A literatura está nos detalhes
A literatura é diferente da vida porque a vida é cheia de detalhes, mas de maneira amorfa, e raramente ela nos conduz a eles, enquanto a literatura nos ensina a notar – a notar como minha mãe, por exemplo, costuma enxugar a boca antes de me beijar; (…) os riscos esbranquiçados numa jaqueta velha de couro que parecem estrias de gordura num pedaço de carne; (…) como os bracinhos de um bebê são tão rechonchudos que parecem amarrados com linha.

Elo estranho
O tipo de metáfora que mais me agrada (…) é aquela que cria um estranhamento e logo em seguida faz uma conexão, e, ao fazer tão bem esta última, oculta o primeiro. (…) Em Rumo ao Farol, a sra. Ramsay dá boa-noite aos filhos e fecha cuidadosamente a porta do quarto, deixando “a língua da porta se estender devagar na fechadura”. A metáfora nessa frase não consiste tanto na “língua”, que é bastante convencional (pois as pessoas falam nas linguetas das fechaduras), mas está secretamente enterrada no verbo “estender”.

Ânimo vital
O realismo, visto em termos amplos como veracidade em relação às coisas como são, não pode ser mera verossimilhança, não pode ser meramente parecido ou igual à vida; há de ser o que devo chamar de vida animada [lifeness]: a vida na página, a vida que ganha uma nova vida graças à mais elevada capacidade artística. E não pode ser um gênero; pelo contrário, ela faz com que as outras formas de ficção pareçam gêneros. Pois esse tipo de realismo – a vida animada – é a origem.

Real e irreal
Talvez porque eu não saiba bem o que é um personagem, acho muito comoventes aqueles romances pós-modernos, como Pnin, ou A Primavera da Srta. Jean Brodie, ou O Ano da Morte de Ricardo Reis, ou Os Detetives Selvagens, de Roberto Bolaño, que nos apresentam personagens ao mesmo tempo reais e irreais. Em todos esses romances, o autor nos pede para refletir sobre o caráter fictício dos heróis e heroínas que aparecem no título.
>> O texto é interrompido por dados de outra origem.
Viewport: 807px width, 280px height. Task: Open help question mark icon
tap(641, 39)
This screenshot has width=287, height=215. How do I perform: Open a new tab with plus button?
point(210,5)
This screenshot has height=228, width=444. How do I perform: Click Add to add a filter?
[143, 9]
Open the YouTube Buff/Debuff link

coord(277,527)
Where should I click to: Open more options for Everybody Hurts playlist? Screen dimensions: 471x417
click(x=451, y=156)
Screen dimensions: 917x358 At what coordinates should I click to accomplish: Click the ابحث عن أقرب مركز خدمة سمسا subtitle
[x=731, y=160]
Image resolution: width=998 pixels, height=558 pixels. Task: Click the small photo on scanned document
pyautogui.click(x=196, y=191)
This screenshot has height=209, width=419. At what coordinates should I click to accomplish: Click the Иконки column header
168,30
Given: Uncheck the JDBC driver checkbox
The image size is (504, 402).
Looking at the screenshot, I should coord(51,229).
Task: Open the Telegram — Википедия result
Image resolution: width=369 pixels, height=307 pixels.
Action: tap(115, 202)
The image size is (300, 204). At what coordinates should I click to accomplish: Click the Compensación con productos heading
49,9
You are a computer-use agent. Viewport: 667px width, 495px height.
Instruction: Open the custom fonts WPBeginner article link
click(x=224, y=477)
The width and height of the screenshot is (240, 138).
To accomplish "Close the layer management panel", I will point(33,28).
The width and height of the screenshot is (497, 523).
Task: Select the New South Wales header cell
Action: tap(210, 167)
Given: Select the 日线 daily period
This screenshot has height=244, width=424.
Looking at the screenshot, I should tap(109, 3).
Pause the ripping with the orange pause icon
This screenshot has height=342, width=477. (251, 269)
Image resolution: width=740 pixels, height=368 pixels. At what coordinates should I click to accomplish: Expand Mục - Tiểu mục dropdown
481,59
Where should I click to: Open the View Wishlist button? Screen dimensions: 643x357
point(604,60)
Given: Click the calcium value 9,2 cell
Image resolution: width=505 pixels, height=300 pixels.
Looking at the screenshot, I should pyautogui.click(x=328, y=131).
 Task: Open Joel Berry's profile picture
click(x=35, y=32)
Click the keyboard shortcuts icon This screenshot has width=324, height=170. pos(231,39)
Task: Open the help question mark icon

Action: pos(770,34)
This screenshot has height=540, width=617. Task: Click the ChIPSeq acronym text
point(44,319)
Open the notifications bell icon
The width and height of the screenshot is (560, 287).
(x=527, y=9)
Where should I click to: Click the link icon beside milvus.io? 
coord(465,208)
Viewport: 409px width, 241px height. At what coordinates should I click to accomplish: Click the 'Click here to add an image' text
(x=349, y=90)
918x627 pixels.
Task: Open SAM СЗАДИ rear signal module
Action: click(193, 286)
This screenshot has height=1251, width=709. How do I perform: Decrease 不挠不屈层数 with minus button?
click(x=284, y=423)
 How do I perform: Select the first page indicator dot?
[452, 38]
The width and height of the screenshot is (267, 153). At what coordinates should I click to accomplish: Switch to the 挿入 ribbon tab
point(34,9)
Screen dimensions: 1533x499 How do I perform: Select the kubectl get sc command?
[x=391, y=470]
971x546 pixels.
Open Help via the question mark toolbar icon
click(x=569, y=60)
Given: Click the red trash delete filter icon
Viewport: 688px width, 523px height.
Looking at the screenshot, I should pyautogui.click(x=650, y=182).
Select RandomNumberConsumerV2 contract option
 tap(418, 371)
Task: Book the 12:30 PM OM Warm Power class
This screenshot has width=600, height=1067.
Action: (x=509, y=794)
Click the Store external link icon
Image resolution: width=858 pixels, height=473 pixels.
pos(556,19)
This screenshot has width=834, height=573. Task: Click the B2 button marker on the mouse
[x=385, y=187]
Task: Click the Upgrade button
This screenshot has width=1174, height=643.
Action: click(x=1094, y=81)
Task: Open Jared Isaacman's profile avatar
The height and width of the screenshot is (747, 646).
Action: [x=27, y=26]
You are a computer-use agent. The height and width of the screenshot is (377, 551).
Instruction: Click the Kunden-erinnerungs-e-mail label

E, num excelente paradoxo, é justamente essa reflexão que desperta no leitor o desejo de tornar esses personagens “reais”.

Descrevendo o movimento
O mais difícil é a criação do personagem de ficção. Digo isso devido ao número de romances de escritores novatos que começam com descrições que parecem fotografias. Vocês conhecem o estilo: “Minha mãe aperta os olhos sob a luz forte do sol e, por algum motivo, segura um faisão morto. Está com botas antigas de amarrar e luvas brancas. Tem um ar absolutamente infeliz. Meu pai, porém, está à vontade, extrovertido como sempre, vestindo aquele chapéu de veludo cinza de Praga do qual lembro tão bem de minha infância”. O romacista inexperiente se prende ao estático, porque é muito mais fácil de descrever do que o móvel: o difícil é tirar as pessoas desse amálgama estagnado e movimentá-lo numa cena. Quando deparo uma écfrase extensa como a da paródia acima, me preocupo, imaginando o romancista agarrado a um corrimão, com medo de se soltar.

Flaubert rítmico
Nenhum romancista se preocupou tanto ou tão publicamente, nenhum romancista fez da poética “da frase” um fetiche no mesmo grau que ele, nenhum romancista levou a tais extremos a potencial separação entre forma e conteúdo (Flaubert sonhava em escrever, como dizia, um “livro sobre nada”). E, antes dele, nenhum romancista se compenetrou tanto em refletir sobre questões técnicas. Com Flaubert, a literatura se tornou “essencialmente problemática”, como definiu um estudioso”.